GOAL OF THE EXERCISE
Give back the entries that follow exactly as written. Any picture gets left out.

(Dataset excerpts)
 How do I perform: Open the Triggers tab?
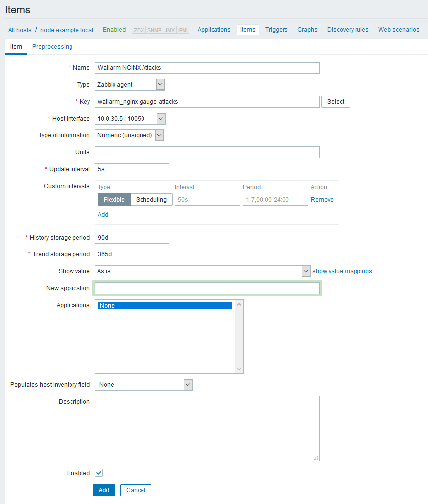[x=276, y=30]
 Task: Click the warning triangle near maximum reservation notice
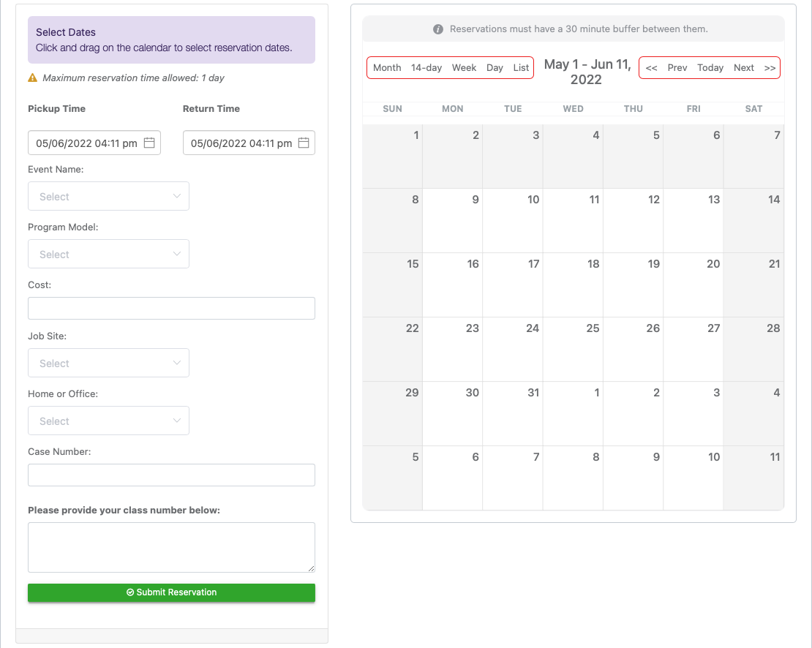[x=32, y=78]
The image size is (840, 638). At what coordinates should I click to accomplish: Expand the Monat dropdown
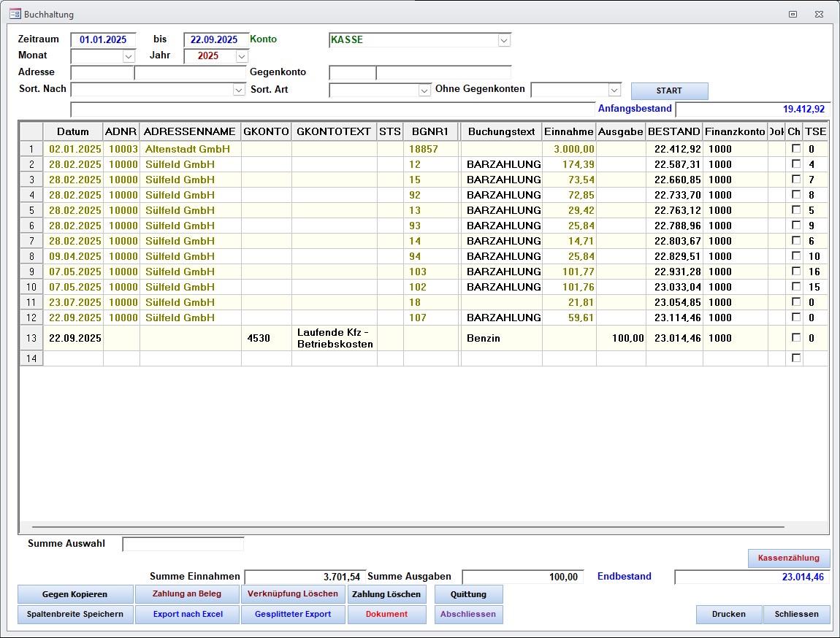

EXERCISE RESULT
 How do I perform: Open the Triggers tab?
[x=276, y=30]
 Task: Click the warning triangle near maximum reservation notice
[x=32, y=78]
The image size is (840, 638). At what coordinates should I click to accomplish: Expand the Monat dropdown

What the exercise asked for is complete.